Exercise
Lines from the one containing "The width and" through the end of the listing are what is wanted, given again exactly with both ends included and pictures left out.

##### Given records

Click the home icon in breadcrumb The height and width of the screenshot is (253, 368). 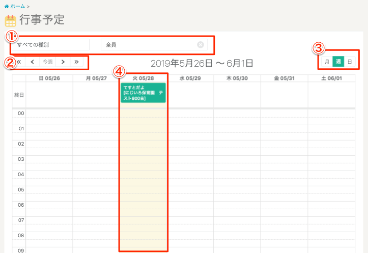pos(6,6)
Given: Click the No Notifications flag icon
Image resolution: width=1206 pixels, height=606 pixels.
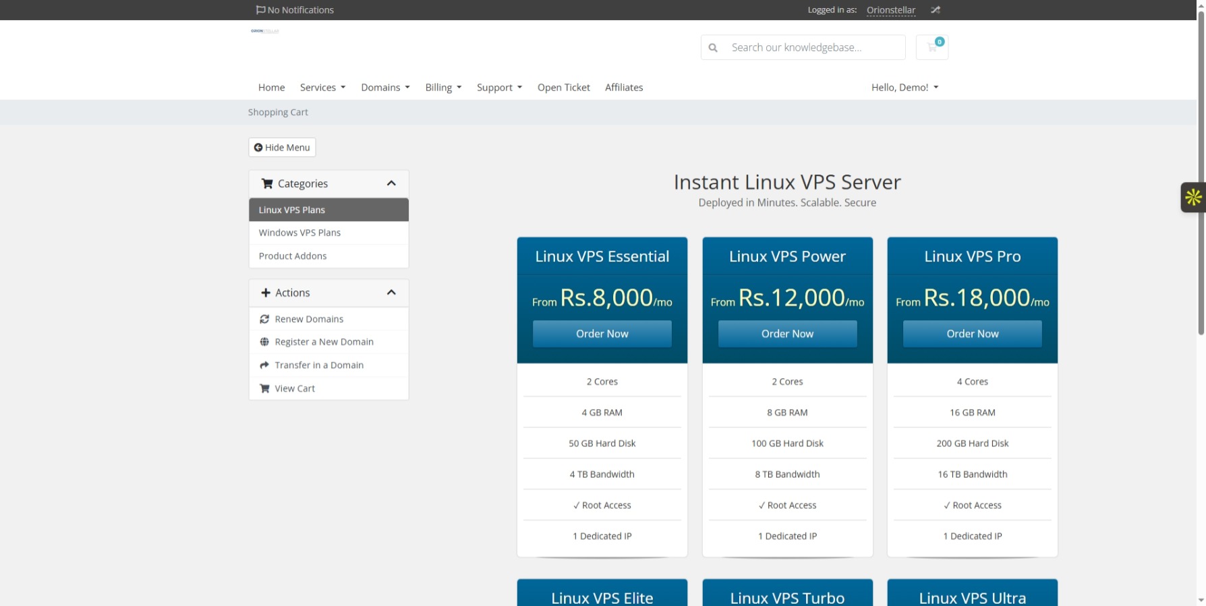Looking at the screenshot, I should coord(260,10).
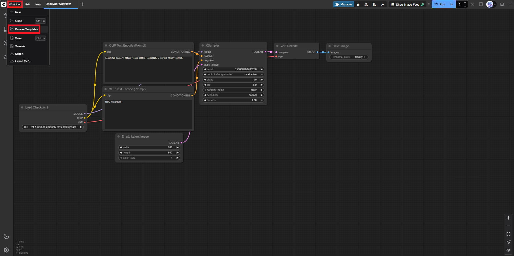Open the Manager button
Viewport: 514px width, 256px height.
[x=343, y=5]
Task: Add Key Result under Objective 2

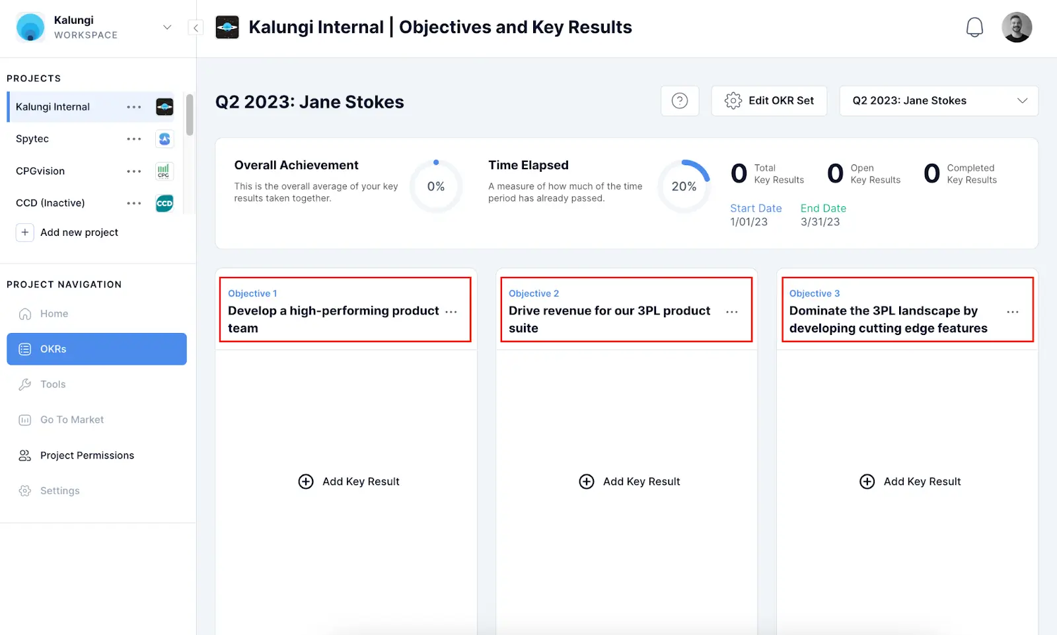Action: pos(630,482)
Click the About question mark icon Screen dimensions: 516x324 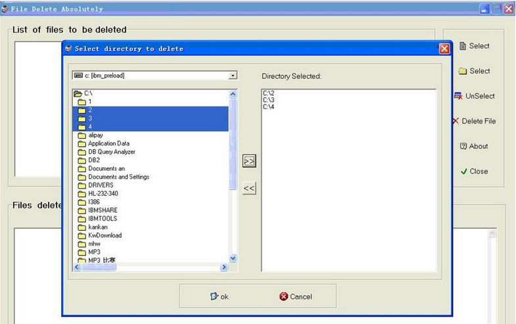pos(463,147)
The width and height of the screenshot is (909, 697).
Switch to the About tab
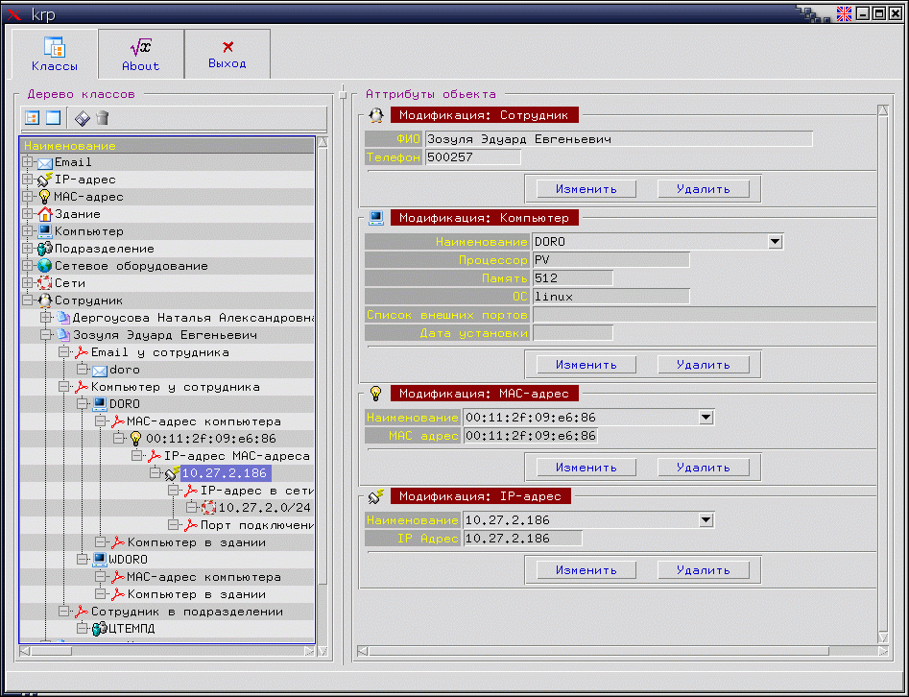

##########

Your solution
The width and height of the screenshot is (909, 697).
Switch to the About tab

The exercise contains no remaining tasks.